FILE - In this May 31, 2016 file photo, Lt. Gov. Dan Patrick speaks during a news conference in Austin, Texas.
FILE - In this May 31, 2016 file photo, Lt. Gov. Dan Patrick speaks during a news conference in Austin, Texas. Credit: Laura Skelding

Could someone please put Dan Patrick in a leaky rowboat and set him adrift on the high seas?

I’m not talking about Dan Patrick, the presumably perfectly nice syndicated radio talk show guy and one-time ESPN’s SportsCenter partner of Keith Olbermann – back before Olbermann became a cranky political commentator.

No, my ire is aimed at some bozo named Dan Patrick who currently draws a paycheck to serve as the lieutenant governor of Texas.

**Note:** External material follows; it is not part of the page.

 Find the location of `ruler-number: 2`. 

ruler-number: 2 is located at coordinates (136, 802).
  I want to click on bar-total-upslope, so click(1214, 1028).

Presumably his main job – like those of other lieutenant governors, which is perhaps why thrifty New Hampshire never bothered instituting such an office – is to hang around unless and until the current governor abruptly has to leave office.

Waiting in the wings presumably leaves lieutenant governors with way too much time on their hands, which is no doubt how Texas’s Dan Patrick ended up on Fox News’s Tucker Carlson Tonight a few days ago.

Fox and MSNBC both seem to exist primarily to give small bore and/or washed up politicians megaphones and thus keep their careers alive, at least sort of.

Anyway, this Dan Patrick guy and Carlson were discussing COVID-19, the coronavirus – is anyone discussing anything else these days? – and the dire effect all the shutdowns are having on the country’s economy. The subject, naturally, turned to President Trump’s almost unseemly eagerness to forget this silly quarantining and “sheltering in place” and fling open the doors to our nation’s businesses.

“Full speed ahead and damn the consequences” seems to be the new message of the country’s captain, and Mr. Patrick is fully in agreement, even if the evidence at this time shows that older Americans – those over 70 or so – are the most likely to die from the disease.

“I am living smart… but I am not living in fear of COVID-19. What I’m living in fear of is what’s happening to this country. And you know, Tucker, no one reached out to me and said as a senior citizen, are you willing to take a chance on your survival in exchange for keeping the America that all America loves for your children and grandchildren? And if that’s the exchange, I’m all in.

“My message is that let’s get back to work. Let’s get back to living. Let’s be smart about it, and those of us who are 70-plus, we’ll take care of ourselves, but don’t sacrifice the country.

“Don’t sacrifice the country,” he added.

“Don’t do that. Don’t ruin this great American dream.”

Well, excuse me, Dan Patrick! You may speak for yourself. Not for others.

I for one do NOT want to go gently into that good night, not for grandchildren nor for any other presumably more valuable human beings. I suspect I am not alone in being unwilling to sacrifice myself on the stock market altar.

Some old folks, for example, don’t even have grandchildren. Others may not like theirs.

Advice columnists regularly field sad letters from disconsolate grandparents who are ignored by the ungrateful grandkids they lavish gifts on.

Who says grandchildren are inherently more worthwhile than grandparents? And who is charged with calculating the worth of these generations, these lives? Is there a list of questions we can ask, a set of standards life-worthy people should attain?

I should note that this Dan Patrick guy is – drumroll here – a conservative Republican.

A right-to-lifer, anti-abortion to the core.

Apparently “unborn” life is sacred above all others. Geriatric life? Eh, not so much.

Remember when Obamacare was in the offing, and conservatives, people like Dan Patrick, sounded a full-throated alarm.

Granny and Gramps would be forced to prove they were worth the expense of keeping them alive. The president’s proposal would – horror of horrors – result in death panels!

The contrast is delicious.

I’ve been told for years – by them – that conservatives are devoted to the sanctity and dignity of all human life. Now they’re busy lining up the ice floes to send us old folks all out to sea.

(“Monitor” columnist Katy Burns lives in Bow.)